Source data>
------------------------------------

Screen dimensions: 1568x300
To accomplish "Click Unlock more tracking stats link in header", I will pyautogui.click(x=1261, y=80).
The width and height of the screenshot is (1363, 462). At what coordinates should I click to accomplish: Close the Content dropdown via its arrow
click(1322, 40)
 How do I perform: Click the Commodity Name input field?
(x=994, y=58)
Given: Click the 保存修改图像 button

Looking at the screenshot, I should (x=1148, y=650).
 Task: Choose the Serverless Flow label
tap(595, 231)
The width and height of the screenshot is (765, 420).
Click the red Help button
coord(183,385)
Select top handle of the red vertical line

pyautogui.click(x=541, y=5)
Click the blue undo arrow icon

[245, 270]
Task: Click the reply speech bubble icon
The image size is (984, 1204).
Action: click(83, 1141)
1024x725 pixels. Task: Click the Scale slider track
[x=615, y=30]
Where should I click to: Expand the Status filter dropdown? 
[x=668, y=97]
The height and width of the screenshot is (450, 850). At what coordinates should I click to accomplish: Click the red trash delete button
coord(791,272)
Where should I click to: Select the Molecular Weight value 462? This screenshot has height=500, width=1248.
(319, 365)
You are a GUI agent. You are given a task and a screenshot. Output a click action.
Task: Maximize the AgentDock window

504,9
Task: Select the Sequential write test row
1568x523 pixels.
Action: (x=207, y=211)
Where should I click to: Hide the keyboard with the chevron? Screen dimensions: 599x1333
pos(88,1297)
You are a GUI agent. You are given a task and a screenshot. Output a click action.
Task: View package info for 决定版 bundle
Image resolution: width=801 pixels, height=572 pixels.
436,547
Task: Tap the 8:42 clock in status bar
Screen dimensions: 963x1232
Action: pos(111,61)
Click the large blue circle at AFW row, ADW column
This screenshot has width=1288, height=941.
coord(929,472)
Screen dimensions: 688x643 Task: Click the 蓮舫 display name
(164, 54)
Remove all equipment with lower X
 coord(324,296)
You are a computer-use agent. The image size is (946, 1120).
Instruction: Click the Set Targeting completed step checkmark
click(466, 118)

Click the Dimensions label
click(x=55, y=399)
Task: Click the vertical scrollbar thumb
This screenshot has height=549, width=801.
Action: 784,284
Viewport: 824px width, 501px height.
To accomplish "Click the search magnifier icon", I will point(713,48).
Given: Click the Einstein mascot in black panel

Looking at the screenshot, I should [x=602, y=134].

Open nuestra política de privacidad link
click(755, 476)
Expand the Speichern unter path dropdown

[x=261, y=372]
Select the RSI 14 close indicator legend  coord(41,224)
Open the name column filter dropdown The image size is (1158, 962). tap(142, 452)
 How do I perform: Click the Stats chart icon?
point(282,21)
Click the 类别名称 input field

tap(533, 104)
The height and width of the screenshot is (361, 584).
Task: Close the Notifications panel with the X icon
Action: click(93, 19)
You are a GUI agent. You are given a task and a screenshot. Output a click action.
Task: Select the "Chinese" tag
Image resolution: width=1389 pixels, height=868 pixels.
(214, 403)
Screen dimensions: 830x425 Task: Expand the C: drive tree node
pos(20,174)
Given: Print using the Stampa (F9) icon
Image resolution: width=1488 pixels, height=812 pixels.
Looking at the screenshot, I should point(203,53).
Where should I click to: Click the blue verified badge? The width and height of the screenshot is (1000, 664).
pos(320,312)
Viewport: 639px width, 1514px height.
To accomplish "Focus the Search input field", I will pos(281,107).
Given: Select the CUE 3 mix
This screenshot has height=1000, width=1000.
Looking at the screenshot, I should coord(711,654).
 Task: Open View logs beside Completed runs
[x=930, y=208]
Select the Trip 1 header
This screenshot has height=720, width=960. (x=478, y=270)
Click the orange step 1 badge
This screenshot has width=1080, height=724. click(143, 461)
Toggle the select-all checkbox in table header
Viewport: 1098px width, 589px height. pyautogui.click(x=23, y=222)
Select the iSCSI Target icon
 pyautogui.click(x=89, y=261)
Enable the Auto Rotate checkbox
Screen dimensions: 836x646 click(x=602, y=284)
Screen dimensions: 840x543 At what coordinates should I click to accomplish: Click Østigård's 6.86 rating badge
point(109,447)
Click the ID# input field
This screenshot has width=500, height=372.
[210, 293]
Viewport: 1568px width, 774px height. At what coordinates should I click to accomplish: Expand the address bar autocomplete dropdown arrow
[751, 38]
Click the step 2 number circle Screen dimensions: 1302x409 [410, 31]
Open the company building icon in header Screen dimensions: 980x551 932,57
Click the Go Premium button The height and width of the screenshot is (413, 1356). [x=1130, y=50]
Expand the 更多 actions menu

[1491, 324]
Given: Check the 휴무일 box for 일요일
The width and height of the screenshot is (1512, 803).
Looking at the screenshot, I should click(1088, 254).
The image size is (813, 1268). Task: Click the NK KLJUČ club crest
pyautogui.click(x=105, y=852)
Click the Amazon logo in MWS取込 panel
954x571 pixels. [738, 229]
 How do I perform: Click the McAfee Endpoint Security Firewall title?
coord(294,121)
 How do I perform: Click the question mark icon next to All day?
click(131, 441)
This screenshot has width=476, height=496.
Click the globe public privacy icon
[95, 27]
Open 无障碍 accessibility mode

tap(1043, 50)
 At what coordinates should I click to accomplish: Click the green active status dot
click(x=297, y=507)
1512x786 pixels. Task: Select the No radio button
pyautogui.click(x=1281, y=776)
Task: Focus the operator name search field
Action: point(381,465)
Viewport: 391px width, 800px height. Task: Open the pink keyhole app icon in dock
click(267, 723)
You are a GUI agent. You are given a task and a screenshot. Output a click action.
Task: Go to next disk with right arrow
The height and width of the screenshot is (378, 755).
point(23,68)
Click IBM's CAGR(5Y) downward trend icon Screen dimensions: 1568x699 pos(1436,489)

------------------------------------

Pick out, from the lines above, every one that contains the string "column".

Response area>
Click the large blue circle at AFW row, ADW column
Open the name column filter dropdown The image size is (1158, 962). tap(142, 452)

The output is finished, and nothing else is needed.